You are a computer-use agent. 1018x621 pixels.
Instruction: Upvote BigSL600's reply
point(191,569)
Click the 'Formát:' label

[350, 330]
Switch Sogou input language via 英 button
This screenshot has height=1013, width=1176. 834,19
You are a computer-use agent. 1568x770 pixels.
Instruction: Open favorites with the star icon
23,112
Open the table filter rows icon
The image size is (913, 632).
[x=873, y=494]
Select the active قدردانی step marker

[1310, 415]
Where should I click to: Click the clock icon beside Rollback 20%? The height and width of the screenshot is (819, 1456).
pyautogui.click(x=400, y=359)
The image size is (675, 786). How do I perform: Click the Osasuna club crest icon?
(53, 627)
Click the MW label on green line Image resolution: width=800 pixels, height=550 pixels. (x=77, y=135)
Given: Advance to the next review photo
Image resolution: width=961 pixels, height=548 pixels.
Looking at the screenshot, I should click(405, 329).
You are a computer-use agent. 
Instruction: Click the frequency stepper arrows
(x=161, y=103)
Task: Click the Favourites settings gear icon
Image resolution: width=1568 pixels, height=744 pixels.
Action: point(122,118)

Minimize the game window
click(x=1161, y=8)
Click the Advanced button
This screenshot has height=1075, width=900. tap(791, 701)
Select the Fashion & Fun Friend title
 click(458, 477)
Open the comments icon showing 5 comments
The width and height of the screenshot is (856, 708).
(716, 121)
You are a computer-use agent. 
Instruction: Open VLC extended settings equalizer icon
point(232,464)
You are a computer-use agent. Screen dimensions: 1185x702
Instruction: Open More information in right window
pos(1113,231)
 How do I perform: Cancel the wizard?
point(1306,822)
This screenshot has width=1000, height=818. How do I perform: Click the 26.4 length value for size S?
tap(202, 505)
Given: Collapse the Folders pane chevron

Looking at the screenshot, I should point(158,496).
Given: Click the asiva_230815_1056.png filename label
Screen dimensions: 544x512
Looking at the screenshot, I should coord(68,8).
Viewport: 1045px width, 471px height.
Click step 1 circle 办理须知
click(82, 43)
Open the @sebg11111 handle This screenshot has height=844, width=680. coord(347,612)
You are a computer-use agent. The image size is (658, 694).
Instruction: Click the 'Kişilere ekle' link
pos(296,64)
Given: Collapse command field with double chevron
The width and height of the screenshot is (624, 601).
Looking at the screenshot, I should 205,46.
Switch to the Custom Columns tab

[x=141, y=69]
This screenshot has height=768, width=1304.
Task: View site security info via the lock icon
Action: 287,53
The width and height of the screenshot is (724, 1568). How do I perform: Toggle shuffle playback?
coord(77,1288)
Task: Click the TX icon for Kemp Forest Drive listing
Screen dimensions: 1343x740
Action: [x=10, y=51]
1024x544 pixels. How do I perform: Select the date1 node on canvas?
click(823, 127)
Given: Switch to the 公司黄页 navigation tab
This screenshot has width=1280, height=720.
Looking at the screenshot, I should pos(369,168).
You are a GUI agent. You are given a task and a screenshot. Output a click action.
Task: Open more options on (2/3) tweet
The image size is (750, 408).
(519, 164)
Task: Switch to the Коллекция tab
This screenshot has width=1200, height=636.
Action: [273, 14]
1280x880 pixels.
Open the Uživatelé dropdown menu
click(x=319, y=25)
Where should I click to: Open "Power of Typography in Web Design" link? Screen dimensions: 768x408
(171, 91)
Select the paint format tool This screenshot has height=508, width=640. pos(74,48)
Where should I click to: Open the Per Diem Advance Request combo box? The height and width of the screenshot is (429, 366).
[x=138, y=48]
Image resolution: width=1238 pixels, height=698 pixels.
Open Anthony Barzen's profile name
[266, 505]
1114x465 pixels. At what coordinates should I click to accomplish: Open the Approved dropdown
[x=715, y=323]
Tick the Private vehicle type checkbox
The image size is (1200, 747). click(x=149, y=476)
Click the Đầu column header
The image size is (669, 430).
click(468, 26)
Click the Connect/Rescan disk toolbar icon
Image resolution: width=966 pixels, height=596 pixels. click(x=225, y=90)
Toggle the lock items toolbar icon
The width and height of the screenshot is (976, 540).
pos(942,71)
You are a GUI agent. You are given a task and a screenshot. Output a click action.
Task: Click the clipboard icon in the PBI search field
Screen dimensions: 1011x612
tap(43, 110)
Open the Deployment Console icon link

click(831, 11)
◆ ◆ ◆ ◆ ◆ ◆ ◆
### Task requirements
Your answer should be each line from the preceding material in which the word "agent" occurs.

### Response area
You are a computer-use agent. 1018x621 pixels.
You are a computer-use agent. 1568x770 pixels.
You are a computer-use agent. 
You are a computer-use agent. 
You are a computer-use agent. Screen dimensions: 1185x702
You are a computer-use agent. The image size is (658, 694).
You are a GUI agent. You are given a task and a screenshot. Output a click action.
You are a GUI agent. You are given a task and a screenshot. Output a click action.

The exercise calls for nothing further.